The rule deduciblo from all the cases, is thus stated in Warnock v. Davis, 14 Otto, 775, by Mr. Justice Field: — It is not easy to define with precision what will in all cases constitute an insurable interest, so as to take the contract out of the class of wager policies. It may be stated generally, however, to be such an interest, arising from the relations of the party obtaining the insurance, either as creditor of or surety for the assured, or from the ties of blood or marriage to him, as will justify a reasonable expectation of advantage or benefit from the continuance of his life. It is not necessary that the expectation of advantage or benefit should be always capable of pecuniary estimation ; for a parent has an insurable interest in the life of his child, and a child in the life of his parent; a husband in the life of his wife, and a wife in the life of her husband. The natural affection in cases of this kind is considered as more powerful — as operating more efficaciously- — to protect the life of the insured than any other consideration.
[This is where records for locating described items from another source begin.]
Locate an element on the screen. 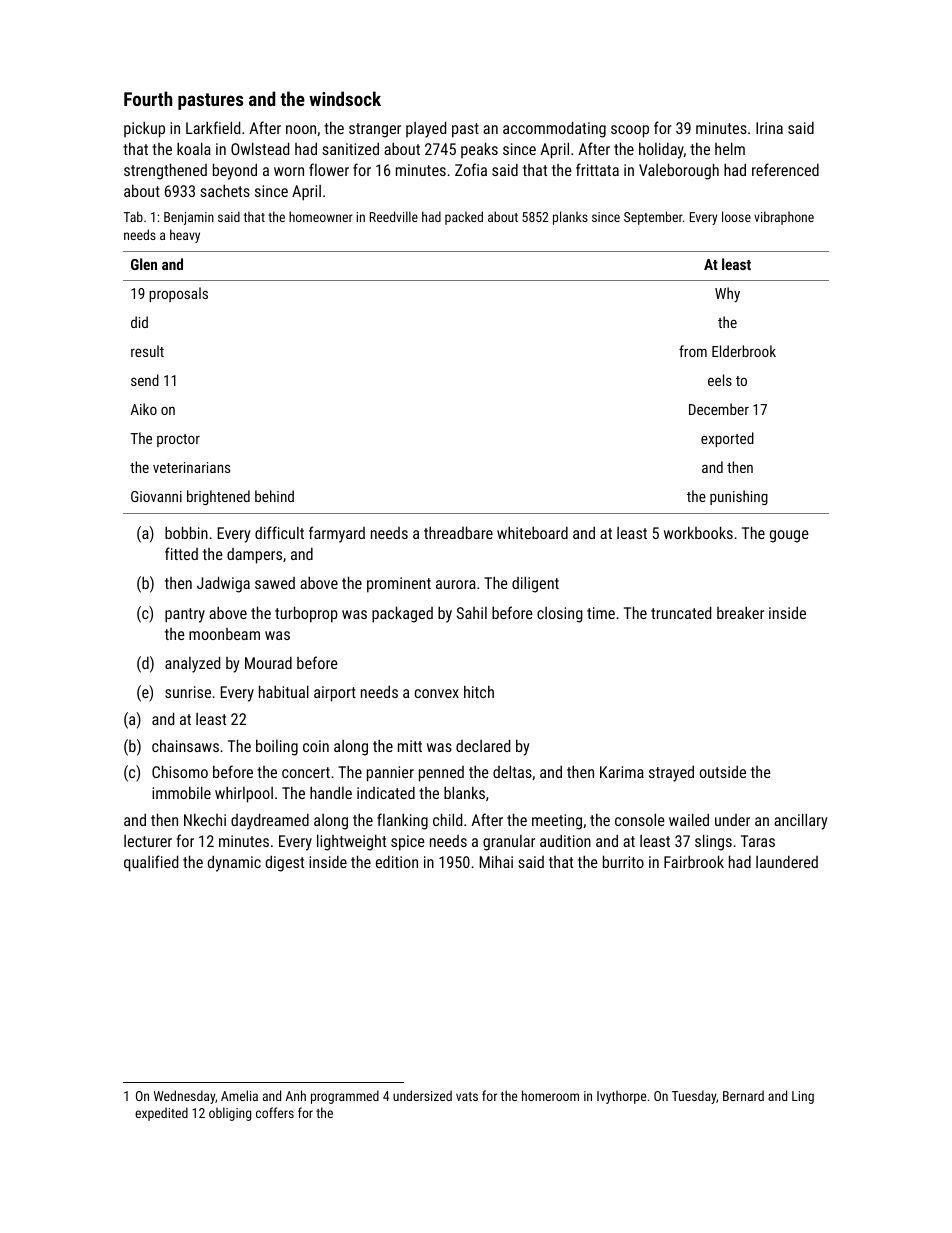  Fourth is located at coordinates (148, 98).
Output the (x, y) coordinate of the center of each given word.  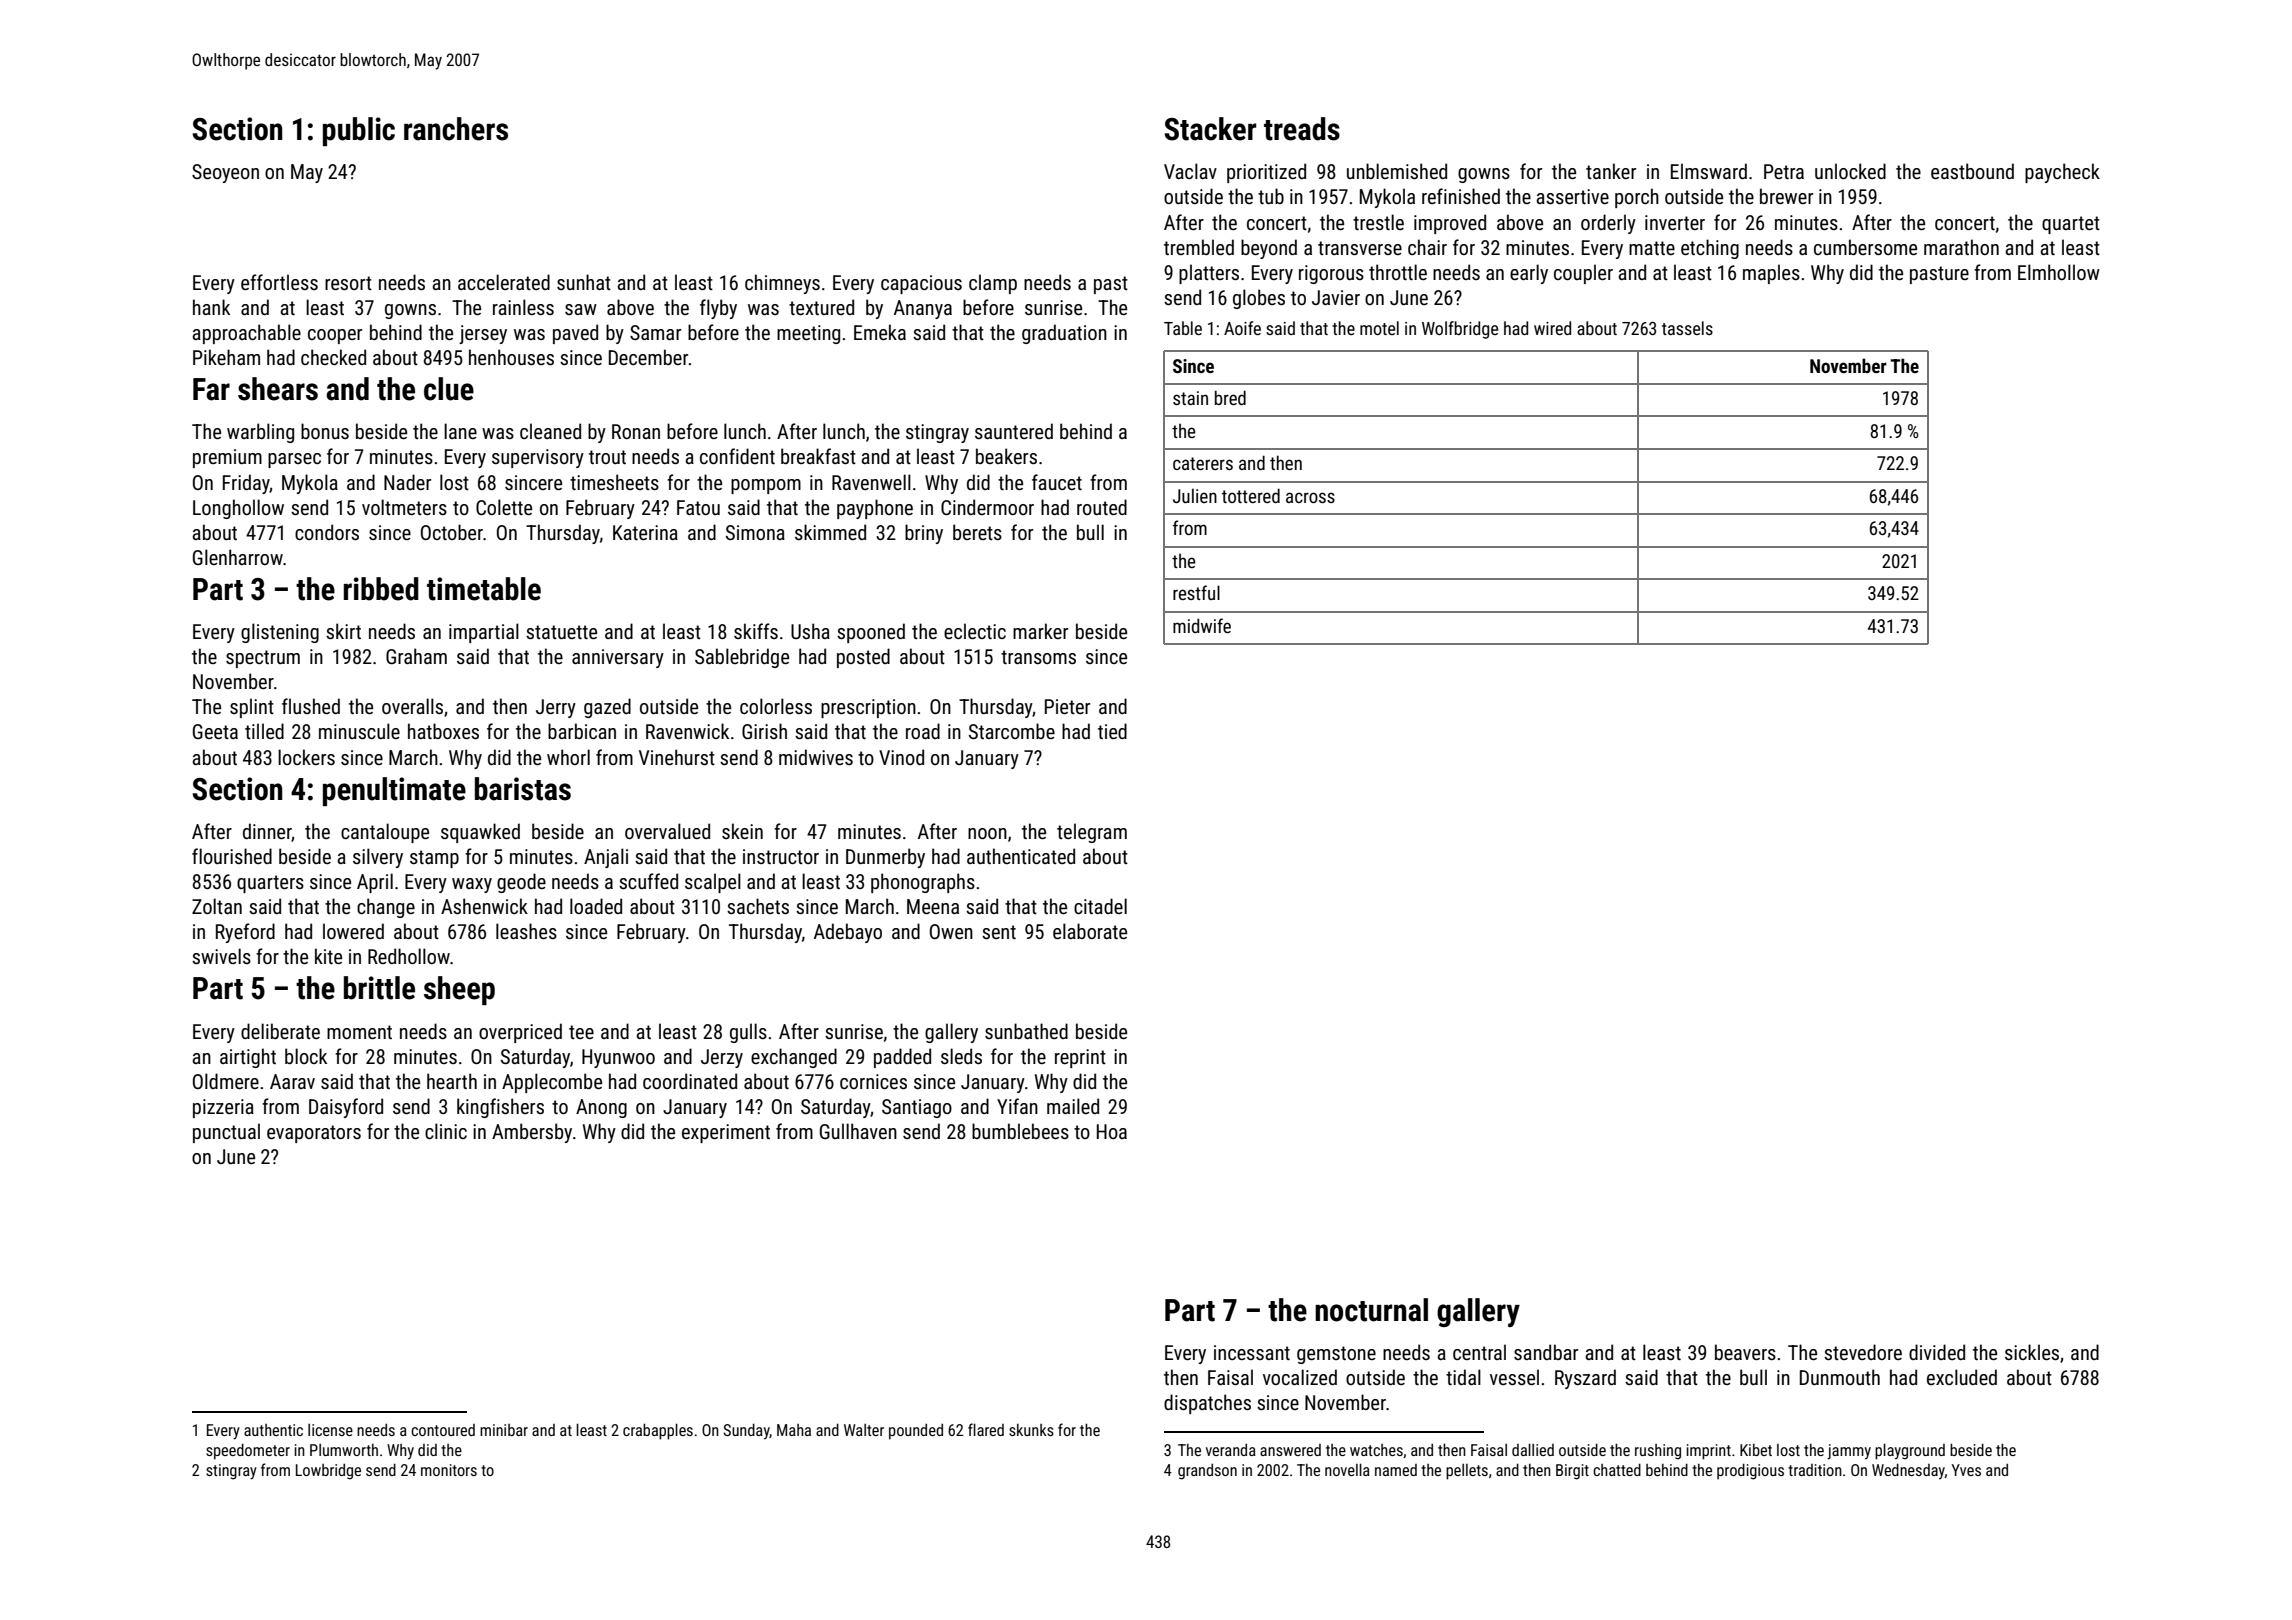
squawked (480, 833)
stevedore (1863, 1352)
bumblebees (1020, 1131)
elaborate (1090, 931)
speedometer (248, 1451)
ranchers (456, 129)
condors (327, 532)
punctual (226, 1133)
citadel (1100, 906)
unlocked (1850, 171)
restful (1196, 592)
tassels (1687, 328)
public (359, 131)
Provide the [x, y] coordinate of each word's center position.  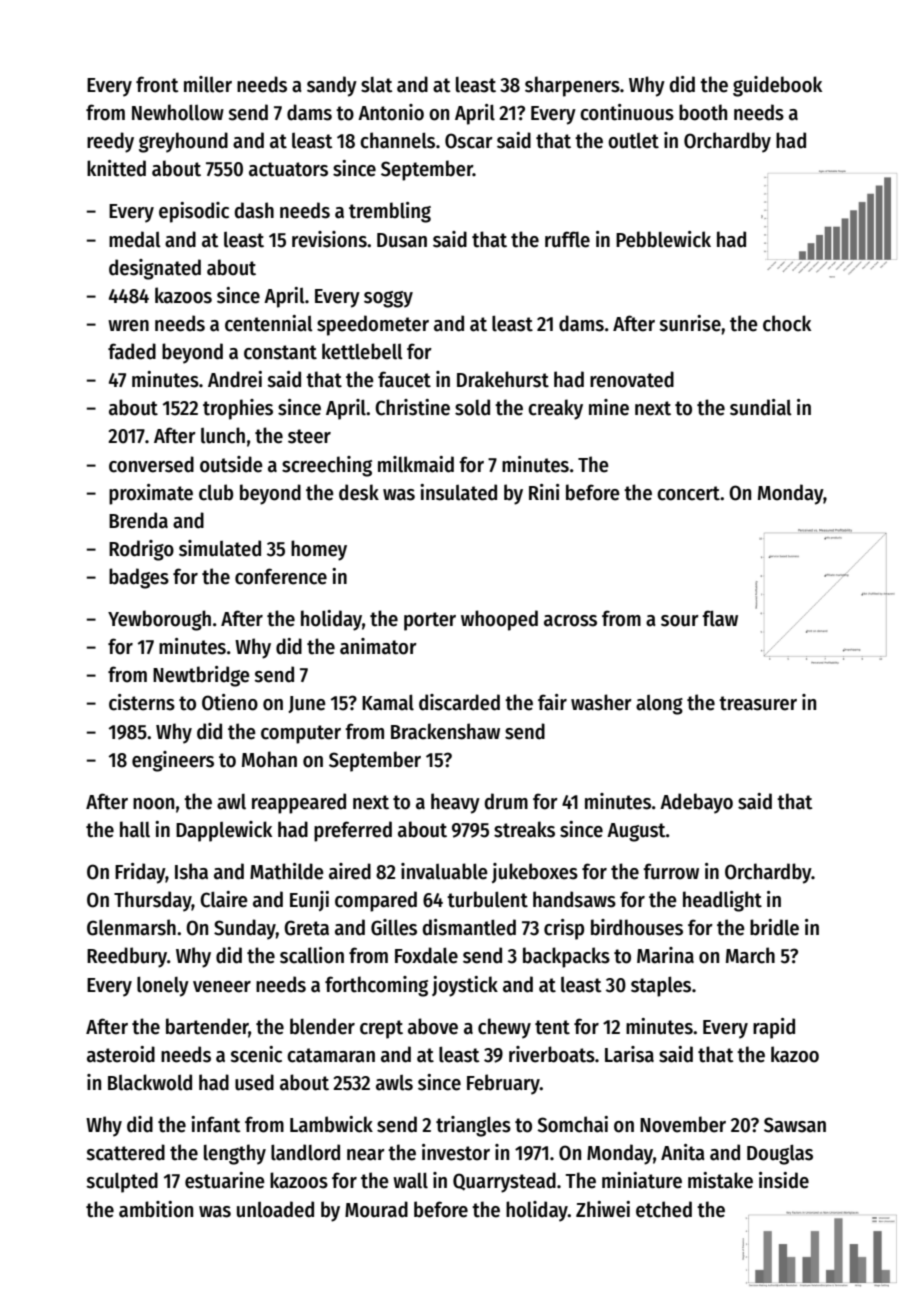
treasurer [758, 703]
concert [688, 493]
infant [216, 1124]
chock [787, 323]
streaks [524, 829]
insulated [458, 492]
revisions [329, 239]
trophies [238, 409]
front [157, 84]
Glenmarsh [131, 927]
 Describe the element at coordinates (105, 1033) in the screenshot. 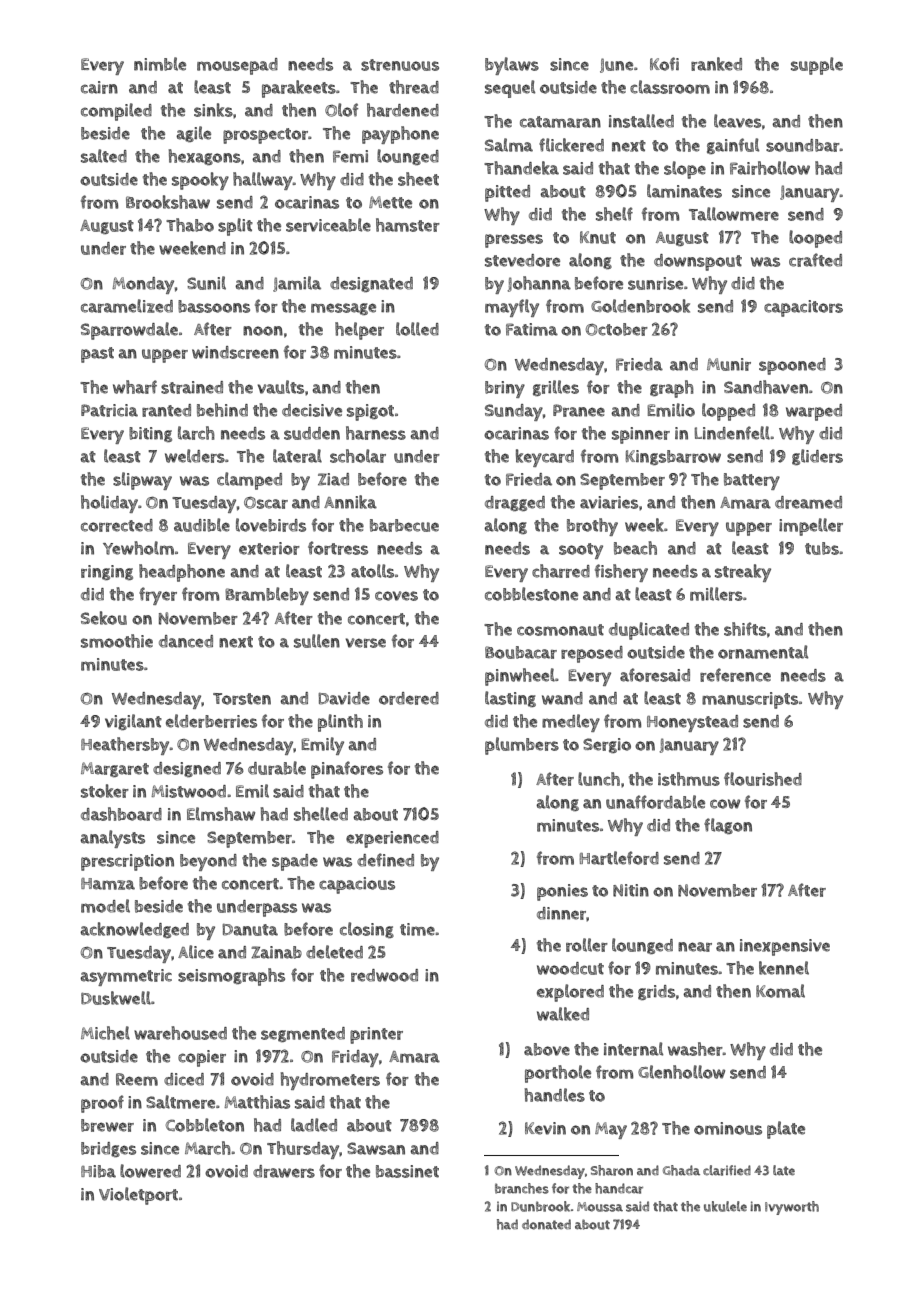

But in all cases there must be a reasonable ground, founded upon the relations of the parties to each other, either pecuniiary or of blood or affinity, to expect some benefit or advantage from the continuance of the life of the assured. Otherwise the contract is a mere wager, by which the party taking the policy is directly interested in the early death of the assured. Such policies have a tendency to create a desire for the event. [446]*446They are, therefore, independently of any statnte on the subject, condemned, as being against public policy.

It cannot be pretended that Gamier had an insurable interest in the life of his aunt, by force of the mere relationship existing between them; no case has been brought to our notice, which carries the rule to this extent. Between husband and wife, and parent and child, the relationship is so close and intimate, and the mutual dependence and legal liability for support so manifest, that nothing more is wanting to establish the insurable interest. Gamier, however, did not hold any such relation to Ellen M’Lean, either natural or assumed; he was simply her “ friend and adviser.” He was doubtless a valuable friend ; he had advanced money to bring her to Philadelphia; he fitted up, stocked, and from time to time, replenished the store at Tenth and Manilla; having disposed of this for her benefit, he purchased the establishment on Fitzwater; and, selling this, he bought for her a third, on Fifth below Christian. She repaid Gamier, however, for his outlays, in her behalf, from time to time, from the ordinary receipts of the several stores, and from the proceeds of the sales.

The only relation existing between James Gamier and Ellen McLean, which could give Gamier an insurable interest in her life, was that of debtor and creditor, and upon this ground alone the case must be considered. It is not denied that at the date of the policy Mrs. McLean was indebted to Gamier, for money advanced and expended in her behalf, in some amount between $500 and $750. It is said, however, in his answer that Gamier disclaims as a creditor; that he places" his right to the proceeds of the policy on other grounds, and makes no claim whatever by reason of any indebtedness.